The Lite scooter is an electrically powered scooter. It is intended to be used by individuals that are able to walk, but suffer from mobility limitations. The user must have sufficient arm and leg strength to get on and off the Lite alone and to safely steer under all driving conditions. The Lite is intended for indoor use and restricted outdoor use on pavements or paved footpaths only. The Lite can be folded. This allows for easy storage and enables portability of the Lite. The control panel houses all the controls for operating the device. The control panel has a key switch for turning the device on and off, a lever for forward/reverse driving and a knob for speed adjustment. The control panel also contains the control indicator for the status of the device and a battery gauge. The LED control indicator shows the status of the scooter: steady light mean that all is well, blinking indicates an issue. The number of flashes indicate the type of issue. The User Manual contains a troubleshooting section where each type of error and its solution is specified. The steering column can be adjusted and put it in the position which is most comfortable for the operator. The armrests can be lifted to enable easy entry and exit from the scooter.

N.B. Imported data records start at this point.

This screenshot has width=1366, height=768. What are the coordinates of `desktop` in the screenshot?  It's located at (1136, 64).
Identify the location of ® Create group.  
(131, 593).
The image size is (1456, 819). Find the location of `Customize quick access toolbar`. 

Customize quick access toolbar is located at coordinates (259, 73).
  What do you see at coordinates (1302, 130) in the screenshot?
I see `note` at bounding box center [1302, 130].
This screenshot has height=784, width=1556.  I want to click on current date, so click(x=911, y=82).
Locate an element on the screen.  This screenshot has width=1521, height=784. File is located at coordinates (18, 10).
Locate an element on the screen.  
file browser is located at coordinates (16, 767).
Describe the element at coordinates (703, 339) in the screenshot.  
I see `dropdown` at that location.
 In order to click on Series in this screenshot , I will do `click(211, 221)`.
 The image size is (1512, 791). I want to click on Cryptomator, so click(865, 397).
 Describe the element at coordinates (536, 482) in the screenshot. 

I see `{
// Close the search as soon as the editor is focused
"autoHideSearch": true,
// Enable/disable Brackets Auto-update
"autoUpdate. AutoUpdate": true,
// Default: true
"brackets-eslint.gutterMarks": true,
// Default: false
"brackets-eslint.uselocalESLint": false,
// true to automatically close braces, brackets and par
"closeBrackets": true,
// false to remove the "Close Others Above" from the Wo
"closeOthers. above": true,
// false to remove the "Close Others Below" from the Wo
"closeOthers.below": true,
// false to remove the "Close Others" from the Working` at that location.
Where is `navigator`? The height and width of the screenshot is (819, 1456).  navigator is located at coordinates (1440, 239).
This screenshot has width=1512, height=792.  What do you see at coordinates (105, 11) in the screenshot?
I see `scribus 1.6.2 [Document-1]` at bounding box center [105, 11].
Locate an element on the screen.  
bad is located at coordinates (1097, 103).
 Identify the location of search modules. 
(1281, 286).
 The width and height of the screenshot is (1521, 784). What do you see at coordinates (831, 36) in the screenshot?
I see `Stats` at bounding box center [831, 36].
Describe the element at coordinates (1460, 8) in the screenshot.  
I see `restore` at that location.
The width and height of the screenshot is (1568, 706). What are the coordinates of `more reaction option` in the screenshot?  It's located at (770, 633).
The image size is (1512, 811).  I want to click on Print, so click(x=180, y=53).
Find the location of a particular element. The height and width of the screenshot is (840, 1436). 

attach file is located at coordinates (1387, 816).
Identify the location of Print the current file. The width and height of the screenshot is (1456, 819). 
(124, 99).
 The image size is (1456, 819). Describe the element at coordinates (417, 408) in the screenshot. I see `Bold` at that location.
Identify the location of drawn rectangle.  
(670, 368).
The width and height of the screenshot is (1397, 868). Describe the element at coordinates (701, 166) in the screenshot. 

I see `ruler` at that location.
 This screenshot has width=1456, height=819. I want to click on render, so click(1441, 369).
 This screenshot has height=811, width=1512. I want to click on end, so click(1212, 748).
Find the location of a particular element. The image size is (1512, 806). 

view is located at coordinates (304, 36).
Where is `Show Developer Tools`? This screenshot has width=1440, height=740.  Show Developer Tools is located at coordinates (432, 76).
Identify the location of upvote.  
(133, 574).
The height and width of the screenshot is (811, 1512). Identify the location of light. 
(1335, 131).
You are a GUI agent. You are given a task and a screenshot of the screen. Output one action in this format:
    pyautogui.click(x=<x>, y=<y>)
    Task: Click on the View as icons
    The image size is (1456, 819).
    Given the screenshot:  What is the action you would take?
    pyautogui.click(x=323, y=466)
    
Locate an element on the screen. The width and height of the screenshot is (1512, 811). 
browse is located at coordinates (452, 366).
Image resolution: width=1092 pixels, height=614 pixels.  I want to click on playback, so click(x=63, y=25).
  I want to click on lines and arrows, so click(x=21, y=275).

The provided document describes the FDA 510(k) clearance for the "Lite" mobility assistive device. This type of document typically focuses on demonstrating substantial equivalence to a predicate device rather than presenting a detailed independent study with clinical endpoints and statistical power for performance metrics like sensitivity, specificity, etc., that would be expected for an AI/ML powered device.

Therefore, many of the requested fields are not applicable (N/A) in this context, as the "Lite" is a physical mobility device and not a diagnostic or AI-powered system that would require such studies.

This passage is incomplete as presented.